Por otro lado, dichas convenciones a menudo se encuentran dictadas en leyes, códigos o tratados que nos brindan un marco de derechos y responsabilidades a ejercer.

A nivel Latinoamérica, los derechos sexuales y derechos reproductivos se han asentado en diversos contextos, siendo reconocidos en varios países a través de legislaciones y políticas públicas (Asamblea General de las Naciones Unidas [AGNU], 2000a, 2000b; Comité de los derechos del niño, 1989; Diario Oficial de la Federación, 1986, 2015, & UNESCO, 2023). En naciones como Argentina, Colombia y México se han implementado leyes que garantizan el acceso a servicios de salud sexual y reproductiva, así como la educación integral en sexualidad. Sin embargo, en otros países, estos derechos enfrentan desafíos significativos debido a normas culturales y religiosas. A pesar de las diferencias, hay un movimiento creciente en la región que aboga por la igualdad de género y el respeto a los derechos humanos, lo que ha permitido avances en la materia en varios contextos (UNESCO, 2023).

A menudo, la toma de decisiones se facilita cuando contamos con elementos formales, como leyes o convenciones que avalan nuestros derechos. En ese sentido, la Organización Mundial de la Salud (2019) ha manifestado su respaldo a los derechos sexuales y reproductivos, enunciando entre ellos:

Derecho a la igualdad y no discriminación: garantiza que todas las personas, independientemente de su género, orientación sexual, discapacidad u otros factores, tengan acceso a servicios de salud sexual y reproductiva sin discriminación.

Derecho a la privacidad y confidencialidad: implica respetar la privacidad de las personas en relación con su salud sexual y reproductiva, asegurando la confidencialidad de la información.
Derecho a la autonomía y libertad reproductiva: promueve que las personas tomen decisiones libres e informadas sobre su salud sexual y reproductiva, incluyendo la decisión de tener o no hijos, cuándo y con qué frecuencia.
Derecho a la información y educación: implica proporcionar información precisa y accesible sobre salud sexual y reproductiva, así como educación que permita a las personas tomar decisiones informadas.
Derecho a la atención de salud adecuada: requiere garantizar el acceso a servicios de salud sexual y reproductiva de calidad, incluyendo planificación familiar, atención prenatal y postnatal, y tratamiento de infecciones de transmisión sexual.
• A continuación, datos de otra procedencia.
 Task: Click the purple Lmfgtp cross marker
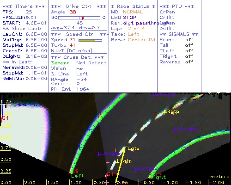[135, 169]
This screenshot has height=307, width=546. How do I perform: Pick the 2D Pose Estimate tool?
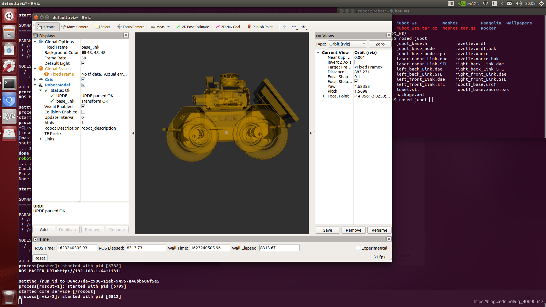(x=193, y=27)
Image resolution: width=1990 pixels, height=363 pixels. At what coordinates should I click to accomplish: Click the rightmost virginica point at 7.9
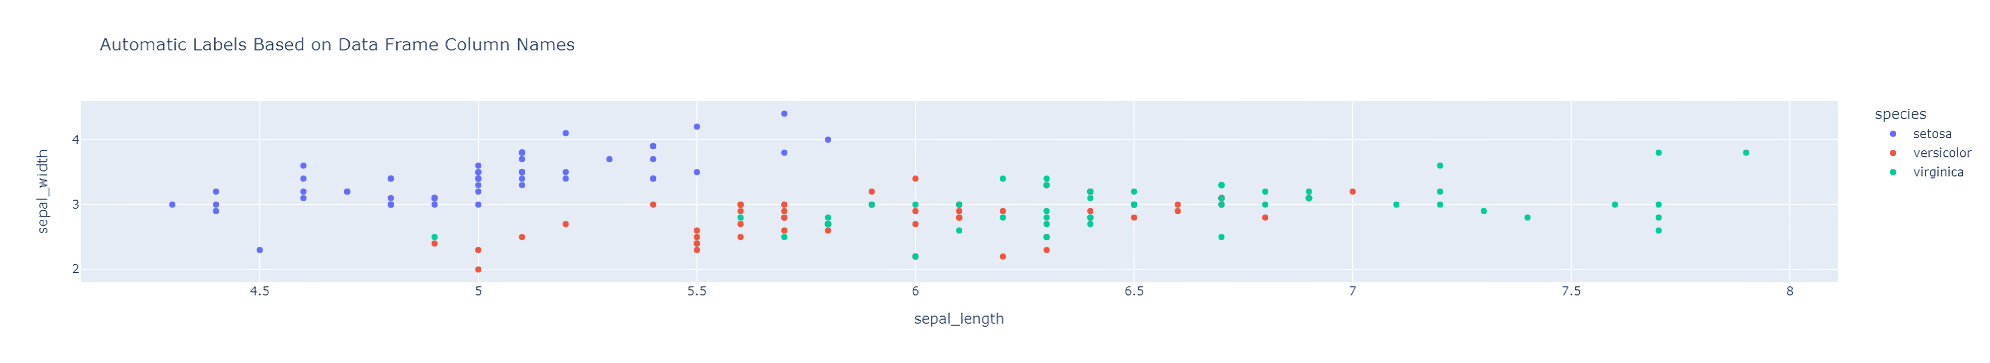(x=1746, y=153)
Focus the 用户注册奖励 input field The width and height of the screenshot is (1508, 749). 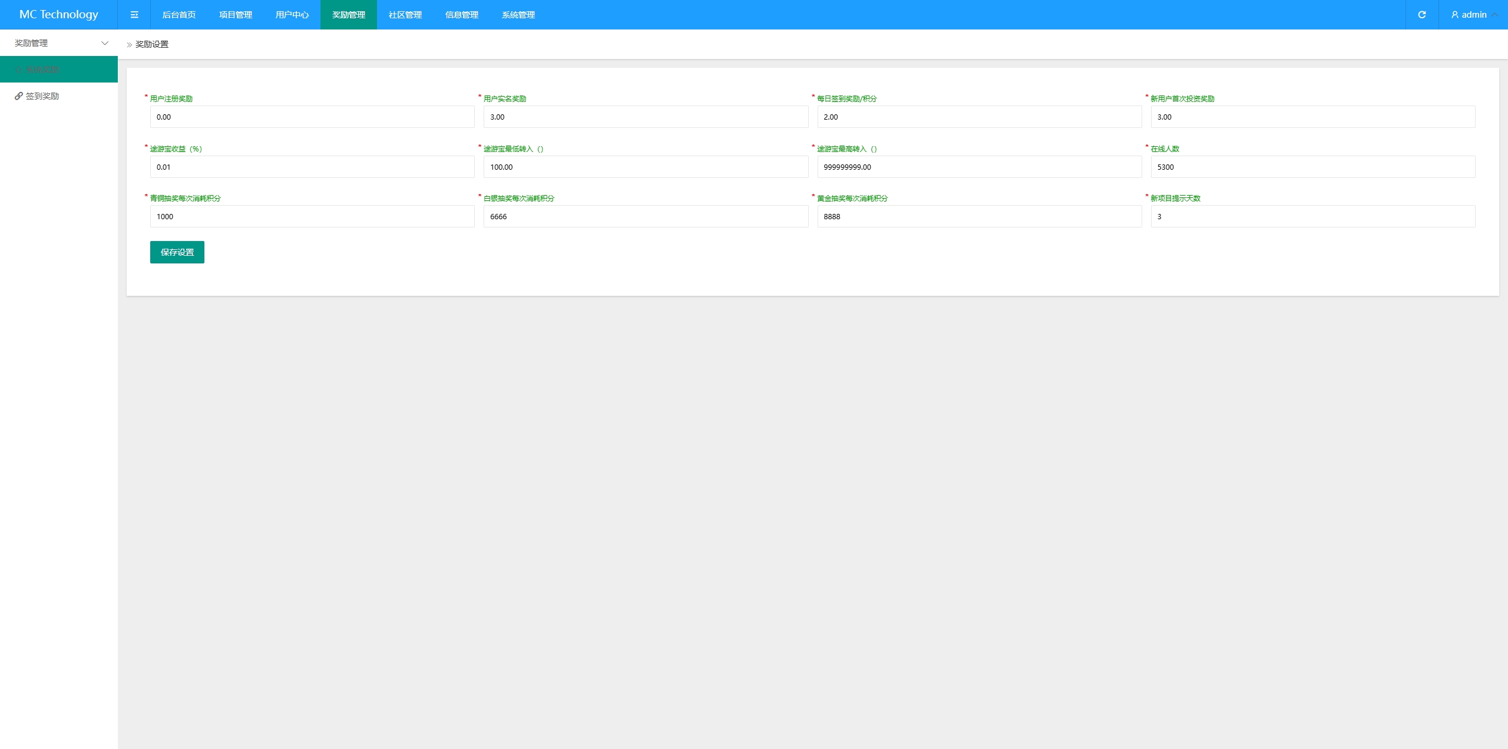tap(312, 117)
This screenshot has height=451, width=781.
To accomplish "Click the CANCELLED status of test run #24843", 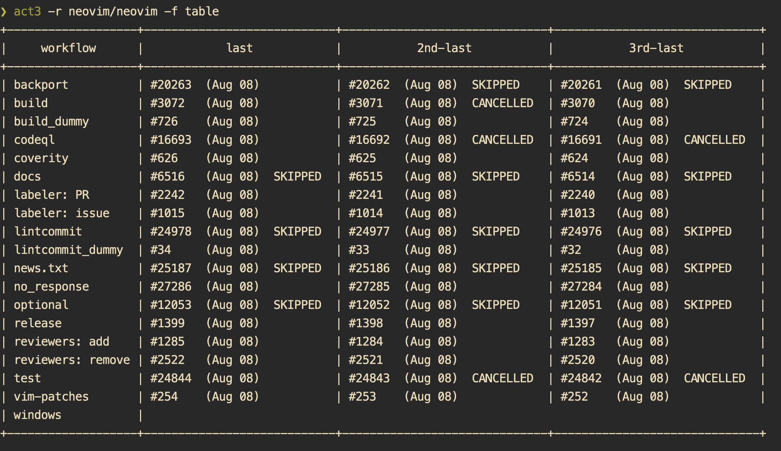I will 503,378.
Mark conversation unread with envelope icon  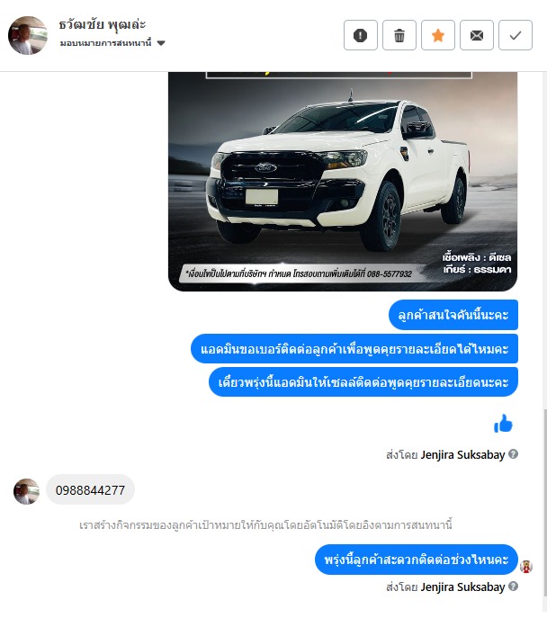tap(477, 35)
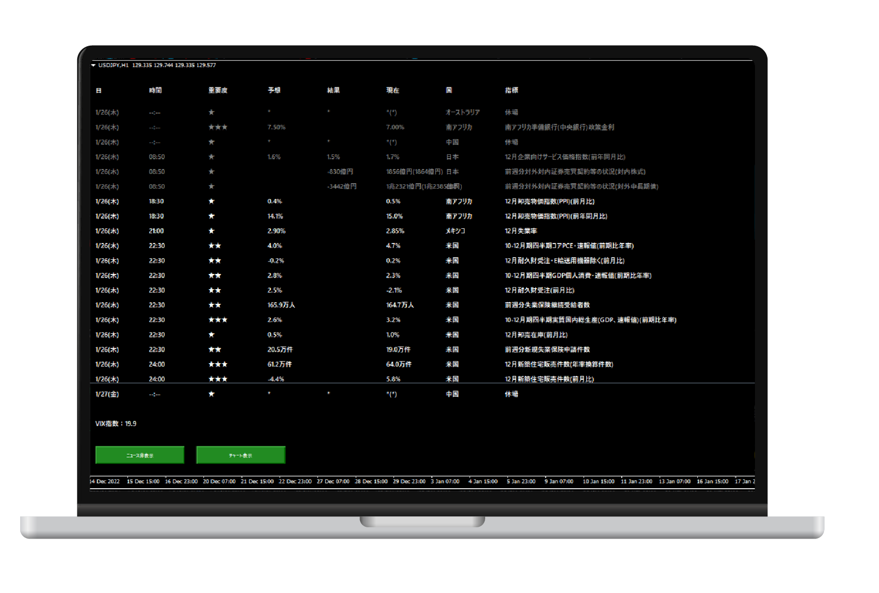This screenshot has width=879, height=593.
Task: Click the USDJPY,H1 chart title text
Action: 113,65
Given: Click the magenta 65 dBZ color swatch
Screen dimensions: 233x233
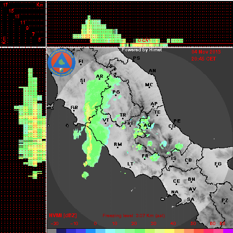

Para este punto, te sugerimos hacer una actividad con las personas; podrías proyectar o escribir la siguiente frase: «la información es poder» y permitir que puedan expresar qué es lo que entienden con esa frase y para qué les puede servir en el marco del ejercicio de su sexualidad.

Reflexiones finales

¿Recuerdas alguna decisión que te haya sido difícil de tomar? ¿Qué elementos favorecieron tu elección? Además de tus necesidades e intereses, ¿a qué otras personas tomaste en cuenta para identificar beneficios y posibles consecuencias?

Anota tus reflexiones.

Después de que hayas contestado tus anotaciones sobre estas preguntas, responde, ¿hay algo que te habría gustado hacer distinto? ¿Qué elementos puedes incorporar a una futura toma de decisiones?